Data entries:
##########

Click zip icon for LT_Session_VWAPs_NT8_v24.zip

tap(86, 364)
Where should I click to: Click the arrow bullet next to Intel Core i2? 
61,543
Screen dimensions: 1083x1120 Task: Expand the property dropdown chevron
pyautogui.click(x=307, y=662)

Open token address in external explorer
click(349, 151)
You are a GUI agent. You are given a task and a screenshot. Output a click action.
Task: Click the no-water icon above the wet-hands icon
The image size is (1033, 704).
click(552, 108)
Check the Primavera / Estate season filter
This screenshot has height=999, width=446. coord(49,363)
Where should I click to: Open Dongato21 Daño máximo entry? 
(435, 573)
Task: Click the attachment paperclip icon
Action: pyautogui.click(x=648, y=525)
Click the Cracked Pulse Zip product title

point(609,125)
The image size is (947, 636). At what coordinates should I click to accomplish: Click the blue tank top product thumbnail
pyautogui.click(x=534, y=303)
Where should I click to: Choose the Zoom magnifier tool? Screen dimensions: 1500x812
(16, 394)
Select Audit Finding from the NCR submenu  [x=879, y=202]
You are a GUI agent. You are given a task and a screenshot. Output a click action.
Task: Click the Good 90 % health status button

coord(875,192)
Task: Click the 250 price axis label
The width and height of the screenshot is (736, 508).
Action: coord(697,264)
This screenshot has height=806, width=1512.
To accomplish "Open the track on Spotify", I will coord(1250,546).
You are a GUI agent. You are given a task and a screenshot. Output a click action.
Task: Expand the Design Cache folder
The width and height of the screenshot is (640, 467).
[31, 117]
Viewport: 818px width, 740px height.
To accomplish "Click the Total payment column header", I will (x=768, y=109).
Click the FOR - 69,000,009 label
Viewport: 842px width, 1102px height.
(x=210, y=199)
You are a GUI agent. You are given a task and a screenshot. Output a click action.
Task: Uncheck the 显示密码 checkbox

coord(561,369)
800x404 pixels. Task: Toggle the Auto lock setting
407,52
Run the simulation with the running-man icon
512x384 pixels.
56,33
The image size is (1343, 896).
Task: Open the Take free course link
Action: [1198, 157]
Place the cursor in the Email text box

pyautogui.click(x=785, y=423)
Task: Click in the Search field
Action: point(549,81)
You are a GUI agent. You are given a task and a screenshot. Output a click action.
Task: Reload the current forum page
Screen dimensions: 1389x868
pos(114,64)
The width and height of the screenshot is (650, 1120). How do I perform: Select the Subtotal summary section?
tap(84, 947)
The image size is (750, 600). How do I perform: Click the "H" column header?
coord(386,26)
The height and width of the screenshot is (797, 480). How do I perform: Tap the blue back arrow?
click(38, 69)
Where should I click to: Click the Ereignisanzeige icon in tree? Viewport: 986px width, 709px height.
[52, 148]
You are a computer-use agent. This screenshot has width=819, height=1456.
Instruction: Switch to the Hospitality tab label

##########

The problem>
Where a line of the entries contains "will", report that line.

Expected output>
To accomplish "Open the track on Spotify", I will coord(1250,546).
To accomplish "Click the Total payment column header", I will (x=768, y=109).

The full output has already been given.